>>
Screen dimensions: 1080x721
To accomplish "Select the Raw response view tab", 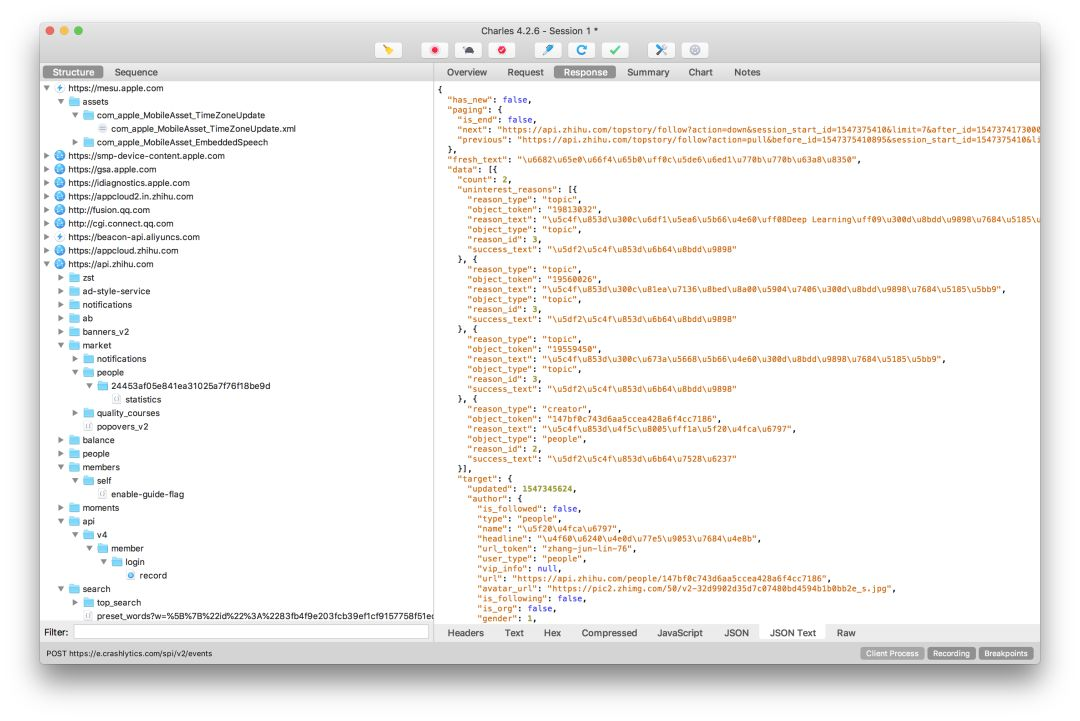I will pyautogui.click(x=846, y=633).
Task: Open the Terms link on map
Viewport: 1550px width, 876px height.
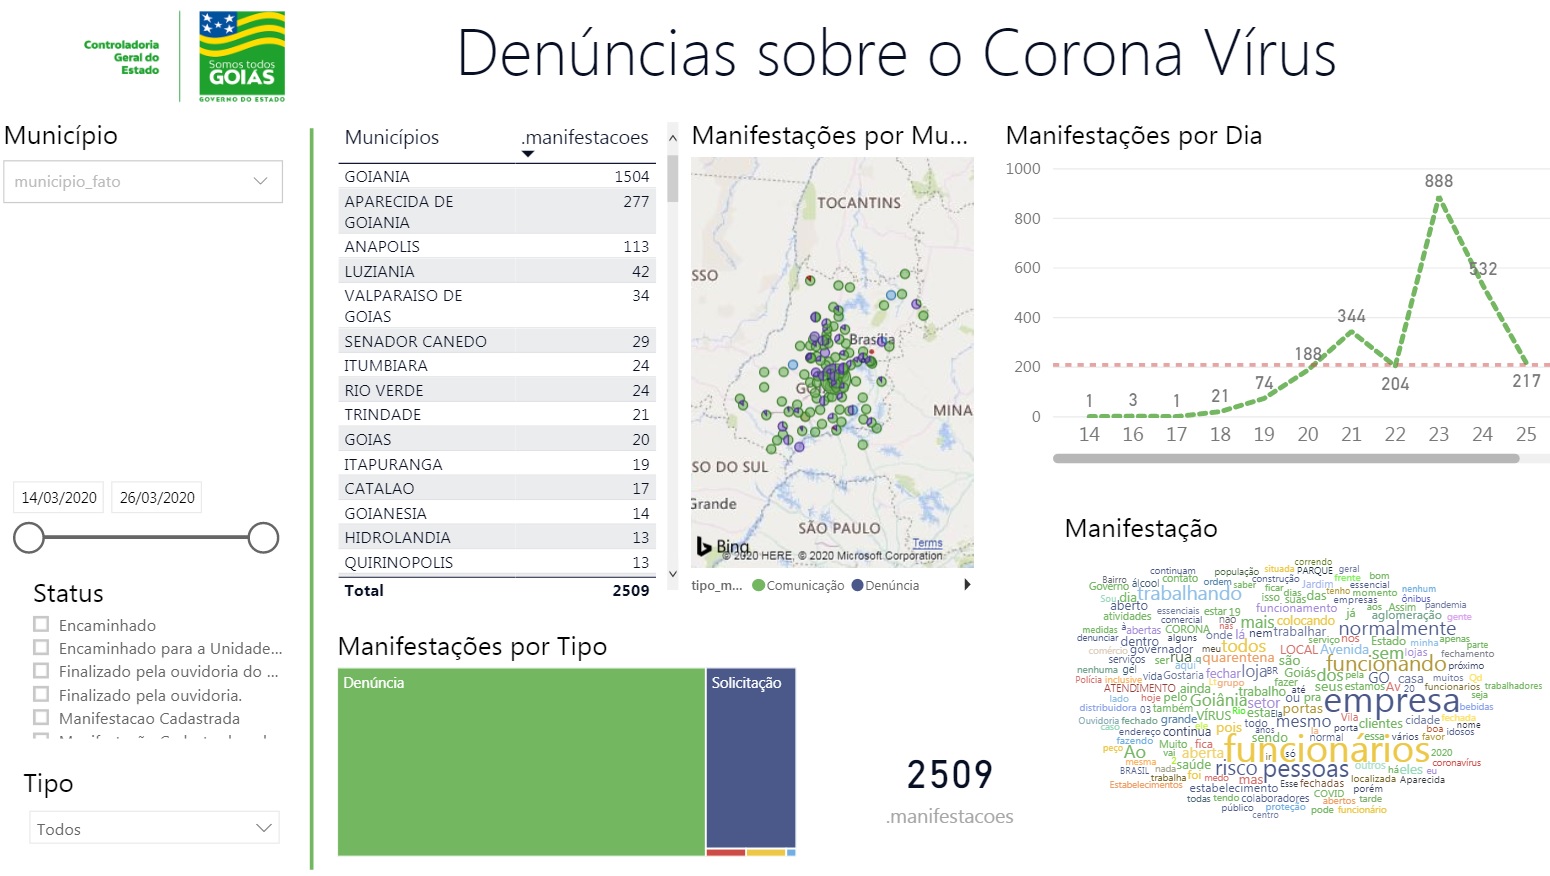Action: 927,543
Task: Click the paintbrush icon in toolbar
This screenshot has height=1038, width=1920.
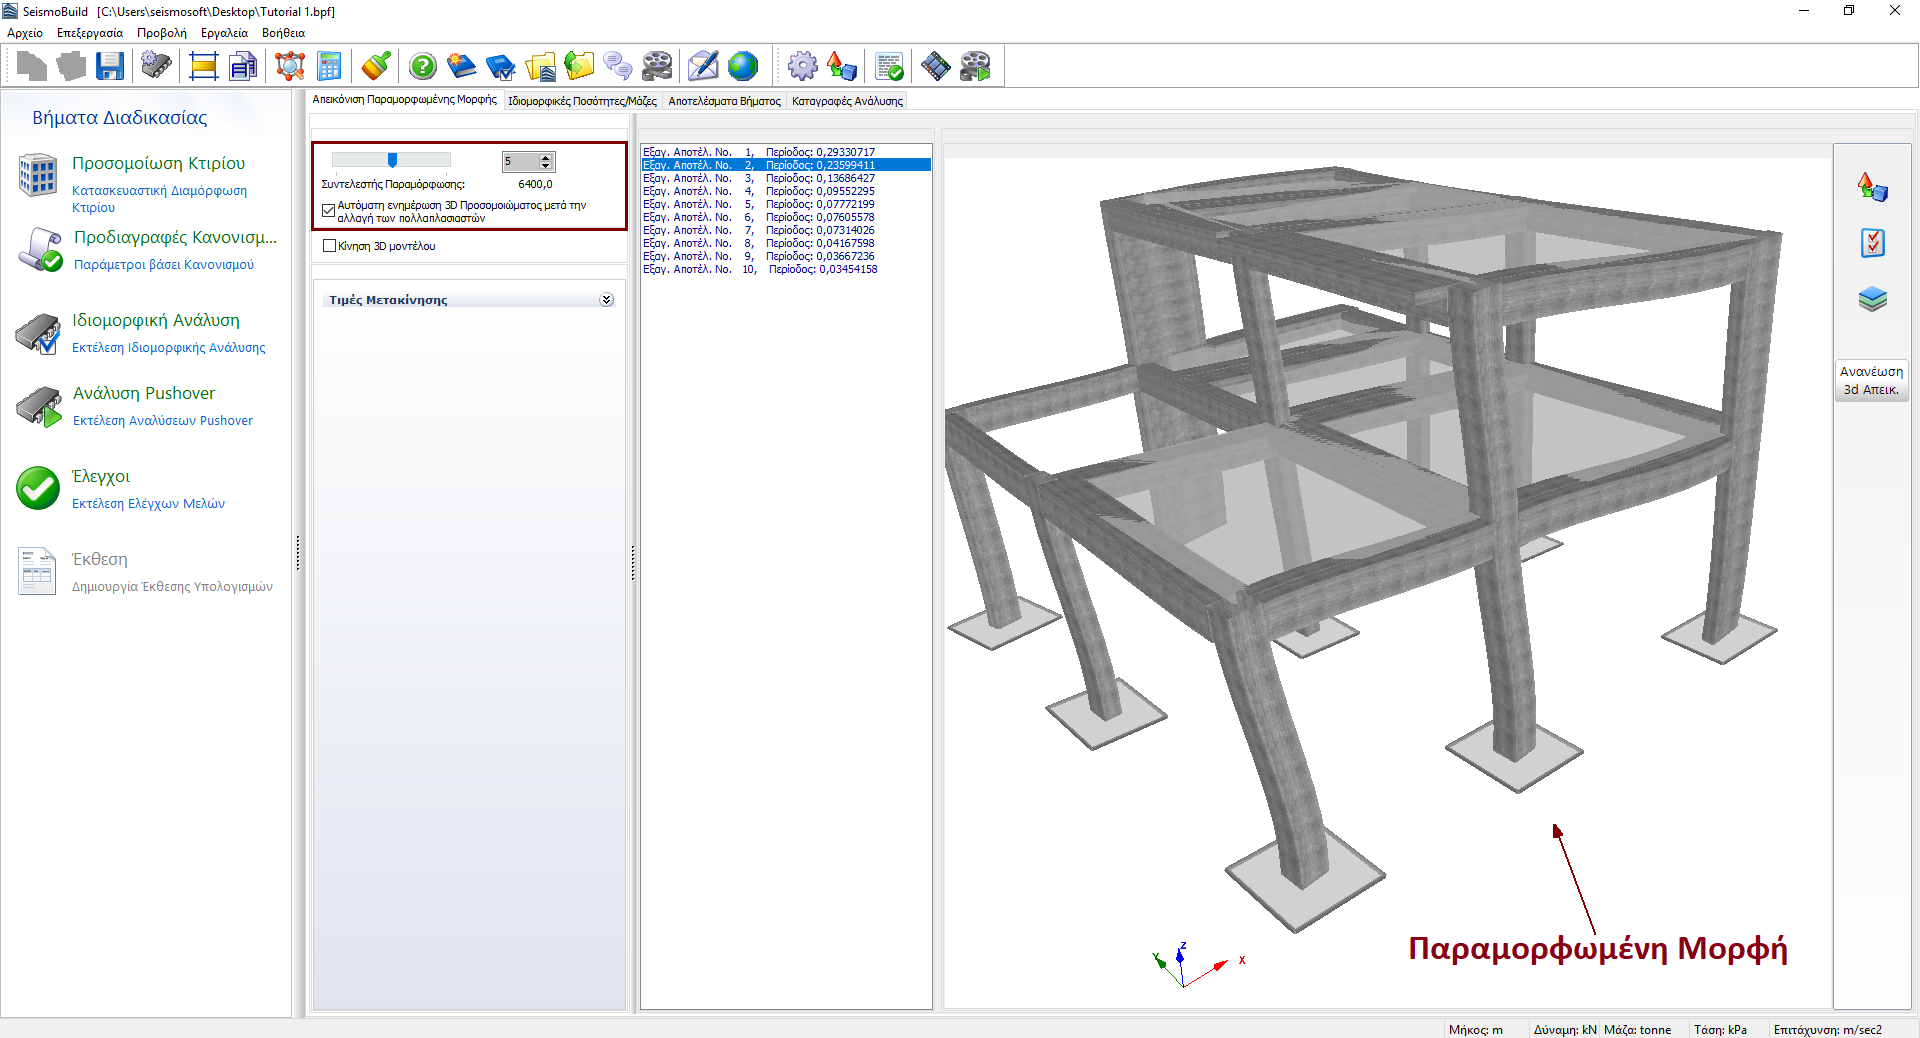Action: click(x=376, y=67)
<<
- Given instruction
Revise everything from the line containing "Task: Open the Terms link on map" down to the end of the lines, replacing "Task" with "Goal" and leaving all else unchanged. Omit the pictures from your answer.

- Answer to this problem
Goal: Open the Terms link on map
Viewport: 1550px width, 876px height.
Action: 927,543
Goal: Click the paintbrush icon in toolbar
This screenshot has height=1038, width=1920.
Action: click(x=376, y=67)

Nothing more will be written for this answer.